Bloomsbury 2014
Bloomsbury 2014

Tatiana de Rosnay – Drei Tage in der Sonne

 

Kammerspiel und Entwicklungsroman

 

Ein Luxushotel an der Küste der Toskana. Hier und da „besucht“ durch Kreuzfahrtschiffe, die eng an die Küste fahren für einen „Gruß zum Hotel“ (da ahnt der Leser schon, dass das ziemlich daneben kann….)

 

Gäste lassen hier die Seele baumeln, diskret treffen Reiche aus allen Himmelsrichtungen und mit vielerlei Hintergrund aufeinander.

Figuren und Nebenfiguren, an denen de Rosnay leger und in stets wunderbar treffender und bildkräftiger Sprache all jene „Typen“ am Auge des Lesers vorbeigehen lässt, die nicht wohin wissen mit all dem Geld, aber wenig an fassbarer, menschlicher Substanz zu bieten haben. Denen der Zynismus (der alternde Schriftsteller) aus den Poren quillt oder die Marke von Uhr und Badehose Religionsersatz bietet. Eine Welt, der Nicolas sich (leider) sehr angenähert hat.

 

Der perfekte Ort für den aktuellen Stern am Bestsellerhimmel, Nicolas Kolt und seine junge Freundin Malvina.

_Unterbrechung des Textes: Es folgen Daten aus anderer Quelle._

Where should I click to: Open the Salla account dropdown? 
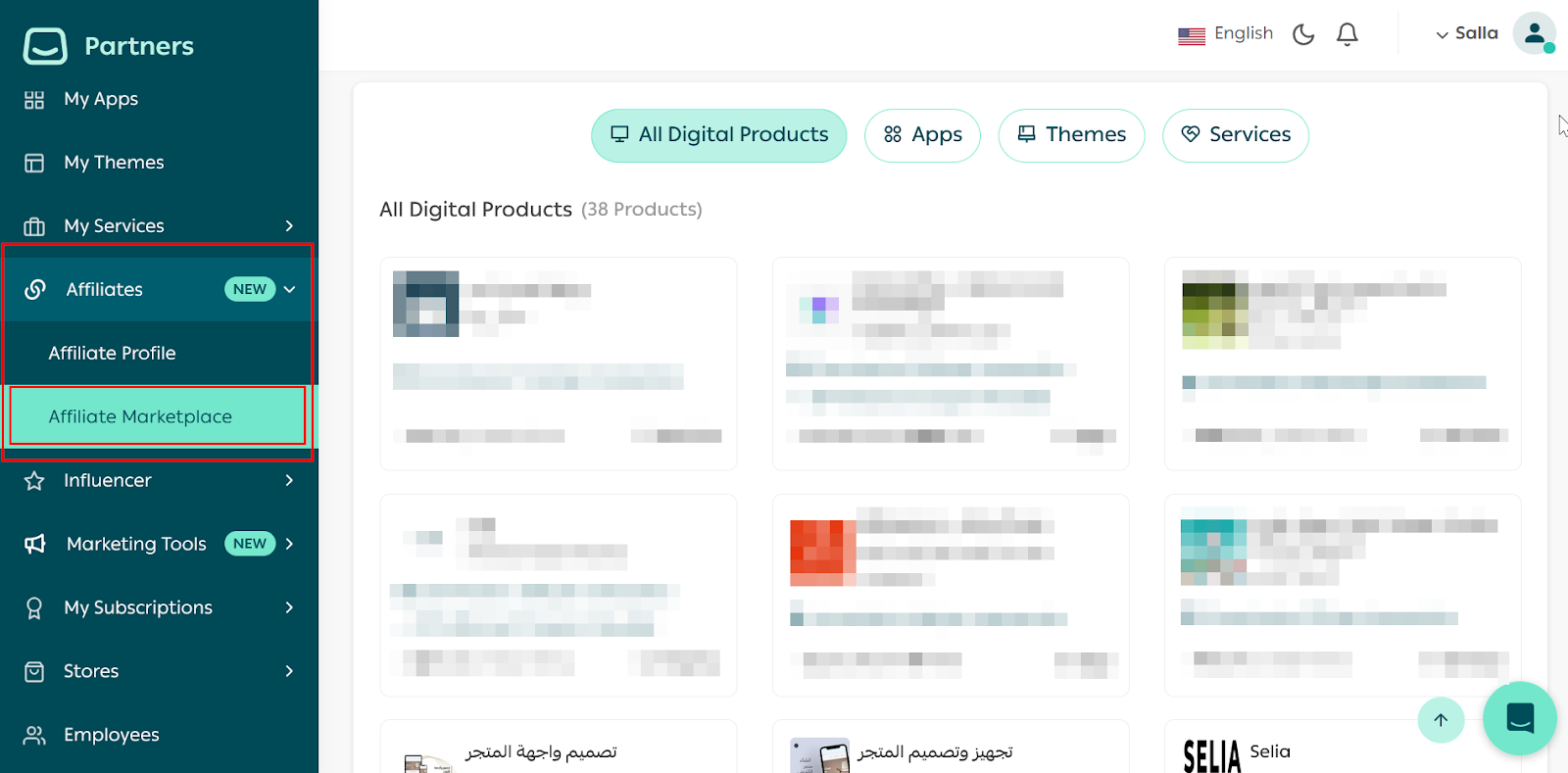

Cocktailpartys, Blogs, Twitter, Menschen in der Metro, er genießt aus vollen Zügen, dass er, der Schulversager und ehemalige „Hausmann“, diesen einen Coup gelandet hat. Dieses Buch geschrieben hat. Verfilmt, Oskar prämiert, ein Volltreffer.

 

Durchgereicht durch Talkshows und Lesungen, im Bad der Menge und der Medien. Reicht doch als Leben, oder? Teil der Vertriebsmaschinerie, die aus allem, was Kunst sein könnte oder mehr ist als Müll umgehend versucht, den letzten Heller noch heraus zu holen.

 

Doch, je näher man Nikolas kennenlernt und je näher Tatiana de Rosnay den Leser auf diesen Mann und sein Umfeld, seine eigentlich engsten Freunde, sein Inneres schauen lässt, desto mehr erst feine, dann immer stärkere  Bruchlinien finden sich, die sprachlich überzeugend und wie selbstverständlich sich einstellen.

 

Der neue Roman, mit riesigem Vorschuss versehen?

Keine Zeile geschrieben, keine Idee im Kopf, oder, wie es Francoise, sein engster Freund sagen würde: „Du bist kein Schriftsteller, es wird kein Buch geben“.

Ein Freund übrigens, der sich ebenso wie alle aus Nicolas „altem Leben“ abgewendet hat.

Die ihn nicht wiedererkennen in diesem „Parvenü“.

 

Seine neue Liebe? Verseucht von Eifersucht.

Mehr sucht Nikolas heimliche Momente und stille Orte auf, um auf seinem geschützten Handy erotische und andere Nachrichten zu teilen, als dass er Malvina wirklich nahe kommt.

 

Einer, der seine Mutter seit Monaten nicht angerufen hat, der das einfach vergisst und wegschiebt, der aber auch nicht die Kraft besitzt, einfach alles sein zu lassen und von diesem einen Erfolg jetzt den Rest seines Lebens zu zehren.

 

Der beobachtete, überlegt, denkt, aber, wenn es drauf ankommt, sich nur reaktiv im Moment treiben lässt. Vor allem, was die Erotik angeht. Gelegenheiten mangeln ja nicht, attraktiv und reich und berühmt, wie er nun ist.

 

Die Schilderung eines Hotelzimmers im Buch führt den Leser symbolisch zum Kern des Problems du zu dem, was Nicolas an Entwicklung anzugehen hätte, um zu sich und einem neuen Buch finden zu können.

 

Verspiegelte Wände waren damals zu viel für ihn.

Sich selbst in den Blick nehmen, das ist das Problem, das der Mann scheut und nicht erträgt.

 

Doch in Ruhe gelassen werden wird er darin nicht.

Innerlich nicht, von den Veränderungen in seiner Familie und bei seinen Freunden nicht und auch nicht hier, im Hotel.

Eine unerkannte Person fotografiert ihn und stellt diese Bilder bei Facebook ein.

Wer? Warum? Wohin führen alle diese sich mehrenden Blick auf ihn?

 

 

Ein rasanter, dennoch sehr ruhig und tief erzählter Roman, der mit leichter Hand die Protagonisten tief zu zeichnen versteht und in der äußeren Geschichte ebenso zu überzeugen versteht, wie in der innere n Entwicklung des Mannes hin zu einem neuen Buch und, vielleicht, wieder zu sich selbst in dieser reinen „Bilderwelt“, in der er gestrandet ist.